Laki-laki % Perempuan % Jumlah Total (jiwa) % 0-2 2 5,0 1 2,5 3 7,5 3-4 2 5,0 8 20,0 10 24,0 ≥ 5 16 40, 0 11 27,5 27 67,5 Total 40 100

Persentase pengalaman bekerja terbesar kedua adalah responden yang memiliki pengalaman bekerja sedang (3-4 tahun) yaitu sebesar 10 responden. Responden perempuan lebih mendominasi yaitu sekitar 8 orang atau sebesar 20,0% dan responden laki-laki hanya sebanyak 2 orang atau sebesar 5,0%. Sisanya merupakan responden yang memiliki pengalaman bekerja rendah (0-2 tahun) yaitu sebesar 3 orang, dengan responden laki-laki sebanyak 2 orang (5,0%) dan perempuan sebanyak 1 orang (2,5%). Terdapat kecenderungan semakin tinggi pengalaman bekerja pengrajin, semakin banyak jumlah pengrajin.

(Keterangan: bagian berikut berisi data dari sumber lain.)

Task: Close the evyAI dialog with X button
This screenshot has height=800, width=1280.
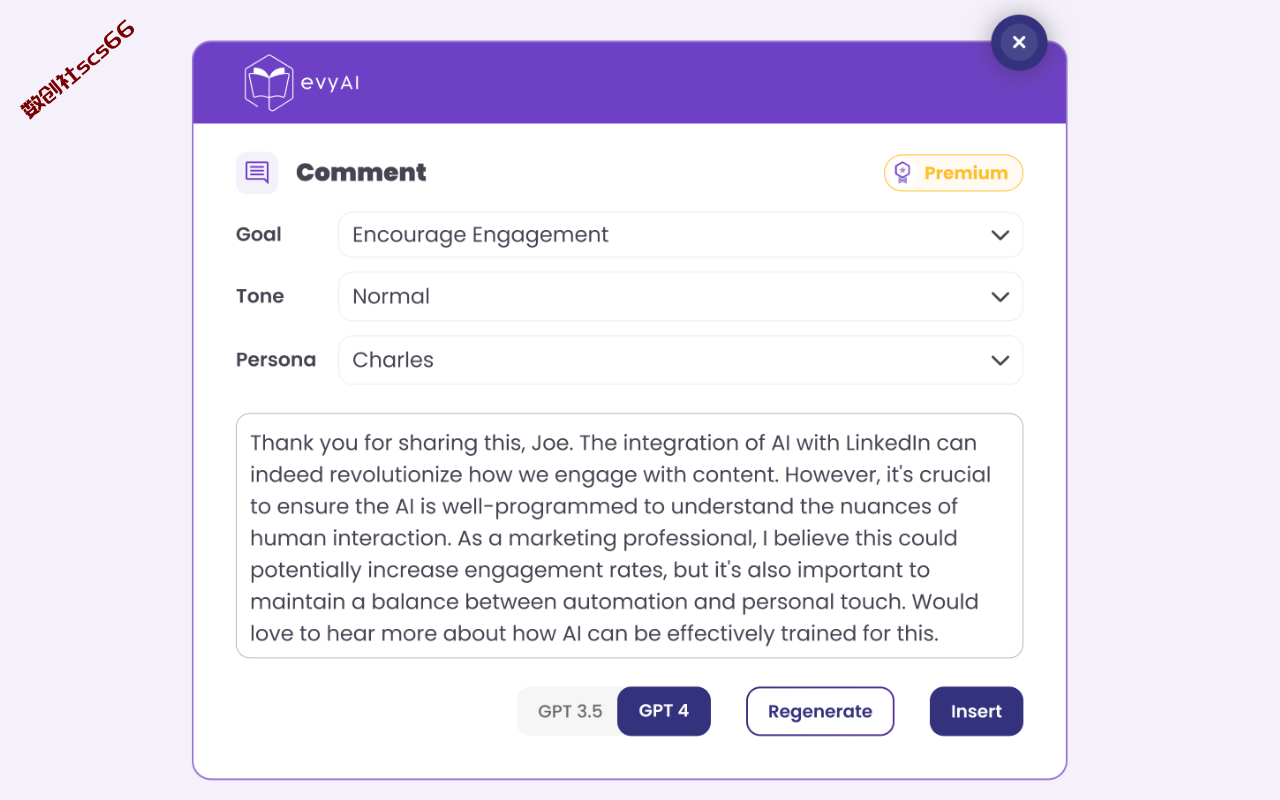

Karakteristik Rumahtangga Jumlah Anggota Rumahtangga

Tabel 14 Jumlah dan persentase responden berdasarkan lama mengikuti UKM di Desa Tegalwaru Tahun 2012

Jumlah Anggota

Rumah- tangga

Laki-laki Perempuan Total

Jumlah (Jiwa) % Jumlah (Jiwa) % Jumlah % Rendah 11 55,0 19 95,0 30 75,0 Sedang 9 45,0 1 5,0 10 25,0 Total 20 100 20 100 40 100

Berdasarkan Tabel 14, diketahui bahwa mayoritas jumlah anggota rumahtangga responden tergolong sedang (4-6 orang). Persentase jumlah anggota rumah tangga pada rumahtangga responden laki-laki sebesar 55,0% sedangkan pada rumahtangga responden perempuan sebesar 95,0%. Tingginya persentase pada kategori ini dipengaruhi oleh norma dalam masyarakat pengrajin yang beranggapan bahwa semakin tinggi jumlah anggota keluarga, maka semakin tinggi dan semakin banyak pula rezeki yang akan mereka peroleh. Selain itu, semakin banyak anggota rumahtangga maka akan semakin banyak tenaga kerja yang akan mempermudah pembuatan tas. Pengenalan keluarga berencana (KB) di desa ini belum lama disosialisasikan, sehingga sebagian besar masyarakat masih memiliki anggapan seperti di atas. Pada kategori rumah tangga rendah (< 4 orang), persentase pada rumahtangga responden perempuan (5,0%) lebih kecil dibandingkan dengan persentase rumahtangga responden laki-laki (45,0%). Berdasarkan data tersebut, diketahui bahwa jumlah anggota rumahtangga responden laki-laki lebih beragam dibandingkan pada rumahtangga responden perempuan. Tabel 14 menggambarkan bahwa semakin banyak responden yang memiliki anggota rumahtangga, maka jumlah pekerja akan semakin banyak.